The number of drug or alcohol-related offences which resulted in a child being excluded from Brentwood schools doubled in the last two years, the Recorder can reveal.

In the academic period 2008/09, there were 10 incidents which led to a child being excluded from school for drugs or alcohol offences. In 2009/10 there were 20.

Not one of the children was expelled permanently, all were banned temporarily and all from mainstream secondary schools.

Freedom of Information officers at Essex County Council say that data for the last school year is not yet available. The trend has been highlighted just a week after it was revealed that a Year Eight pupil at the Anglo-European School in Ingatestone was excluded after being found in possession of cannabis.

Addiction

Reformed addict Paul Hannaford, who gives hard-hitting talks to pupils about addiction, has said the drugs problem is worse than the figures suggest.

He said: “The amount they catch compared with the amount that goes on is probably one in ten.
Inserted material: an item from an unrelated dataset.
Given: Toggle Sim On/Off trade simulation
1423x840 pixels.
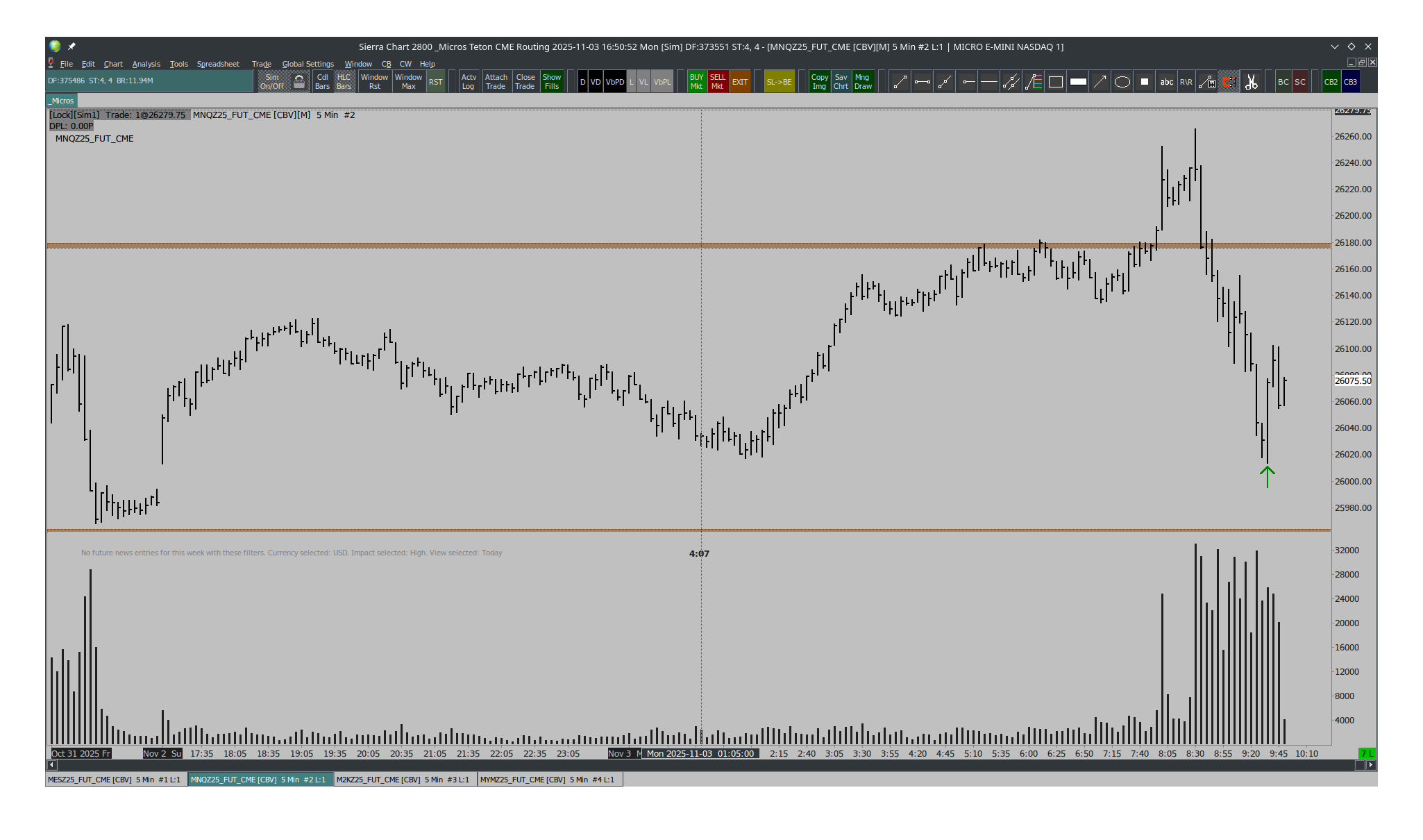Looking at the screenshot, I should point(272,82).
Cannabis is massive in this country – not just in Brentwood, but in all schools.”

Mr Hannaford estimates he has spoken to more than 6,000 children in the borough. He said: “I was in one Brentwood school recently and a boy came up to me, he was in Year Nine and he said he smoked cannabis regularly. He said to me ‘I wish you’d have come in to talk at my school when I was in year six or seven’.
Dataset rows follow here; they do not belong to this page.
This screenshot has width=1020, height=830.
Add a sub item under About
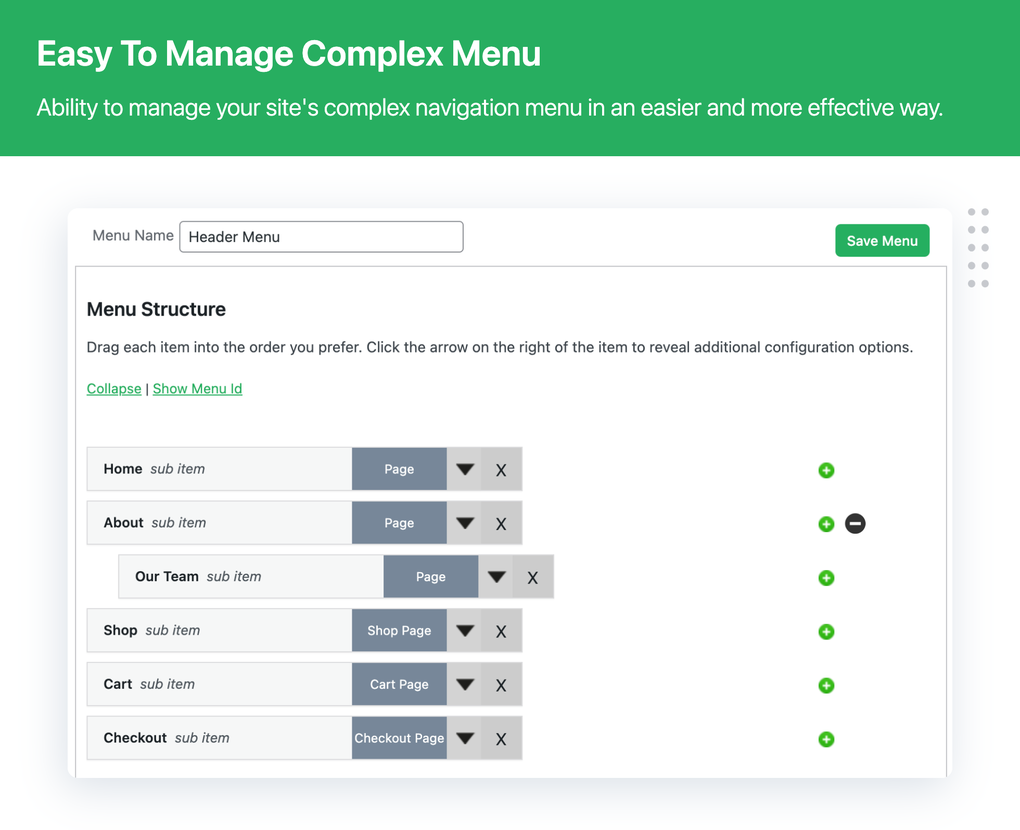[x=825, y=524]
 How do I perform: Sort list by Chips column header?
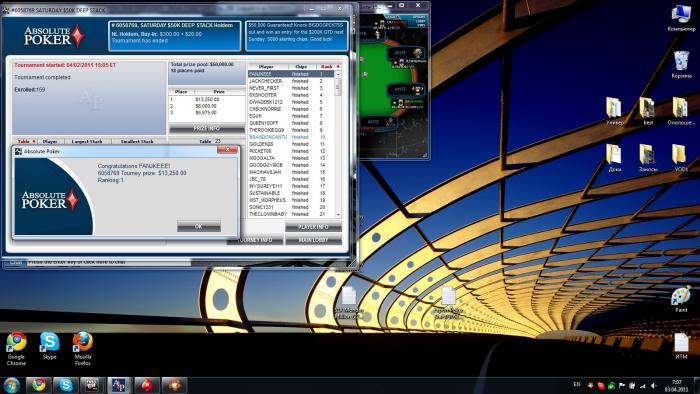point(301,66)
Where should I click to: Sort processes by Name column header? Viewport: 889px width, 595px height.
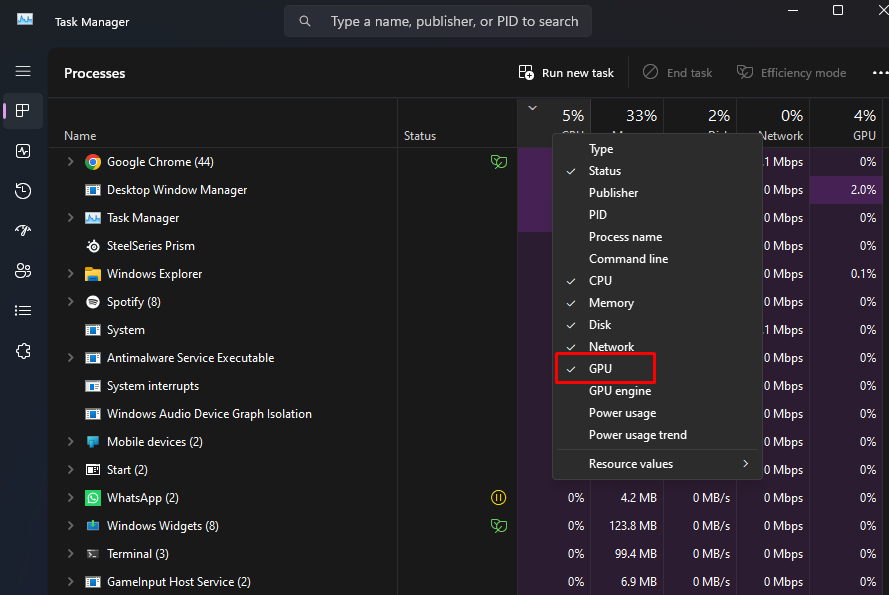(80, 136)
“The education is where it’s got to come from. Like the sun is in the sky there will always be cannabis and there will always be cocaine, but we have to get as many children educated as possible, as young as possible.”

The term ‘drugs and alcohol offences’ shows the data taken from the census of schools and includes: alcohol abuse, drug dealing, inappropriate use of proscribed drugs, possession of drugs, smoking or substance abuse.